Transcendentalism

Transcendentalism is a philosophical, spiritual, and literary movement that developed in the late 1820s and 1830s in the New England region of the United States.[1][2][3] A core belief is in the inherent goodness of people and nature,[1] and while society and its institutions have corrupted the purity of the individual, people are at their best when truly "self-reliant" and independent. Transcendentalists saw divine experience inherent in the everyday. Transcendentalists saw physical and spiritual phenomena as part of dynamic processes rather than discrete entities.

Transcendentalism is one of the first philosophical currents that emerged in the United States;[4] it is therefore a key early point in the history of American philosophy. Emphasizing subjective intuition over objective empiricism, its adherents believe that individuals are capable of generating completely original insights with little attention and deference to past transcendentalists. Its rise was a protest against the general state of intellectualism and spirituality at the time.[5] The doctrine of the Unitarian church as taught at Harvard Divinity School was closely related.

## To do
Return the Transcendentalism passage above word for word, from "Transcendentalism is a" to "than discrete entities.".

## Given material
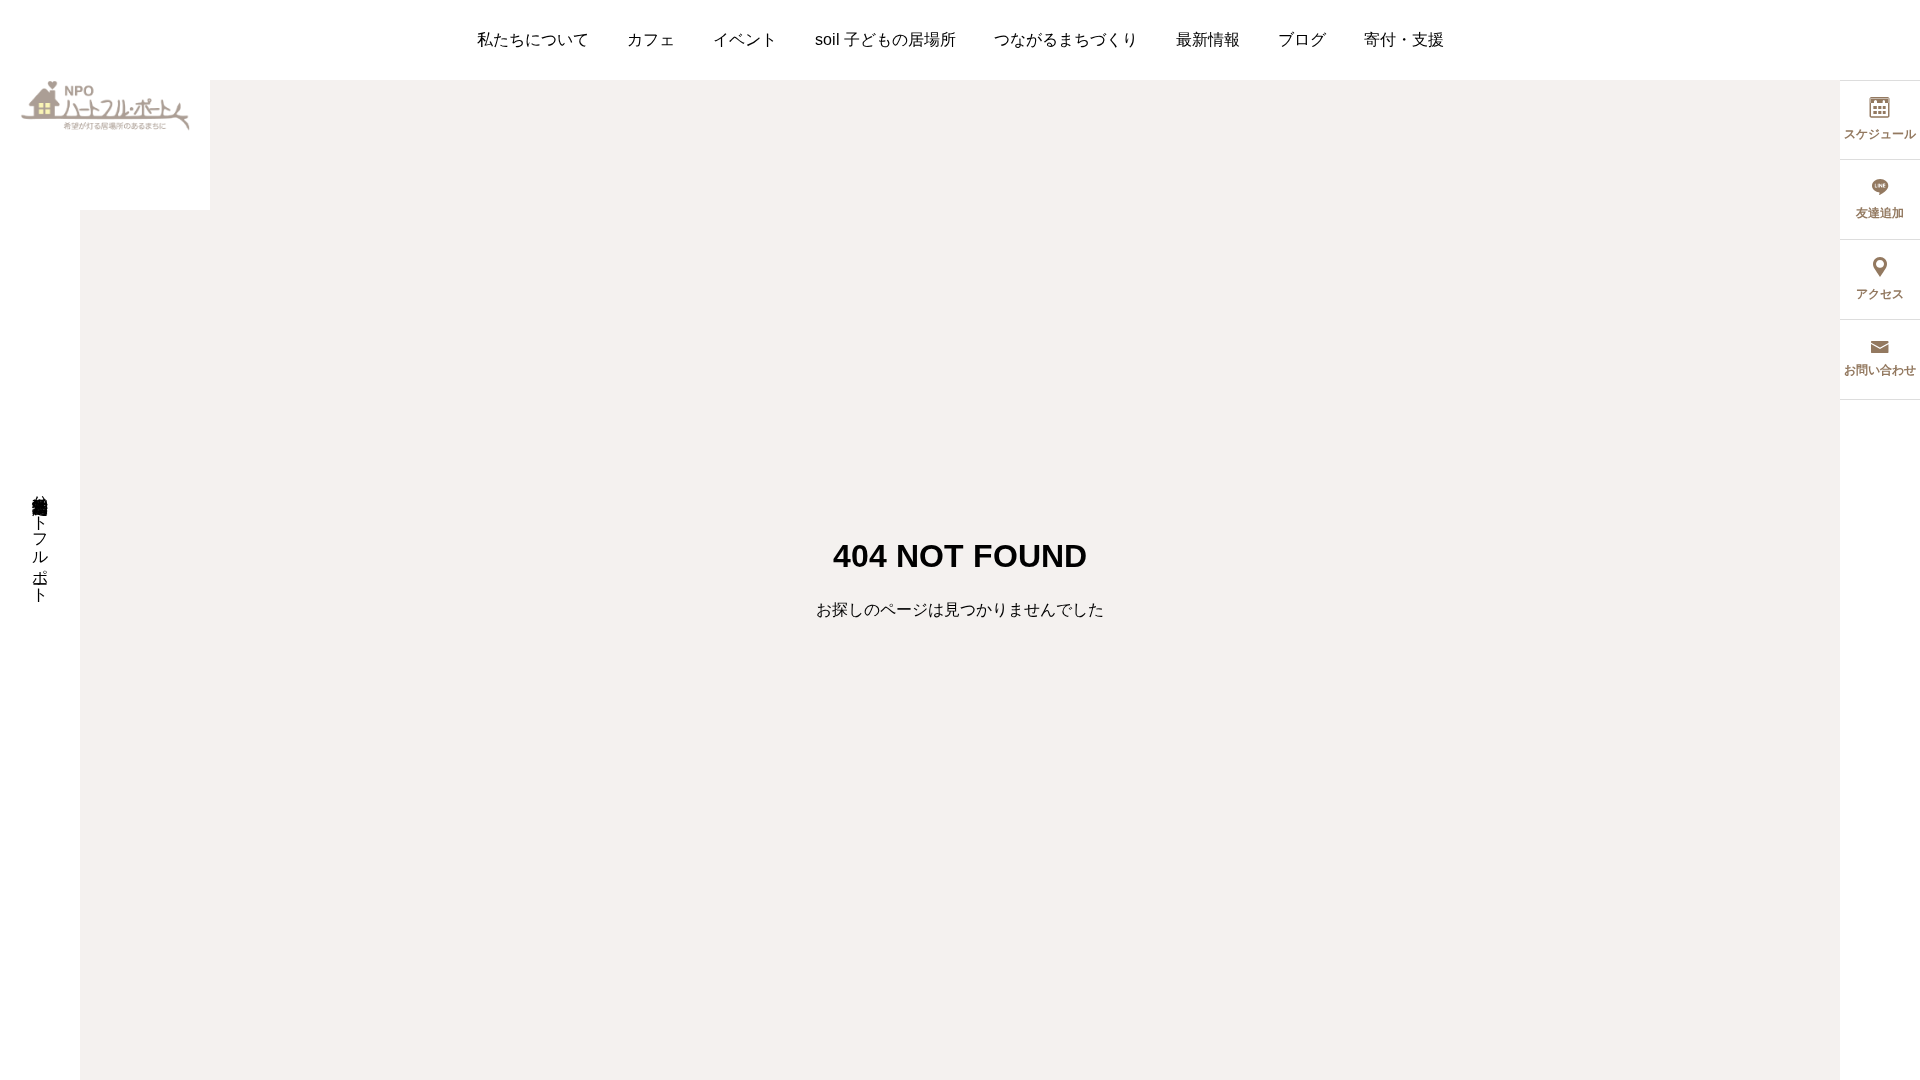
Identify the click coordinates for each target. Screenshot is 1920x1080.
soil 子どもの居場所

## Output for this exercise
Transcendentalism is a philosophical, spiritual, and literary movement that developed in the late 1820s and 1830s in the New England region of the United States.[1][2][3] A core belief is in the inherent goodness of people and nature,[1] and while society and its institutions have corrupted the purity of the individual, people are at their best when truly "self-reliant" and independent. Transcendentalists saw divine experience inherent in the everyday. Transcendentalists saw physical and spiritual phenomena as part of dynamic processes rather than discrete entities.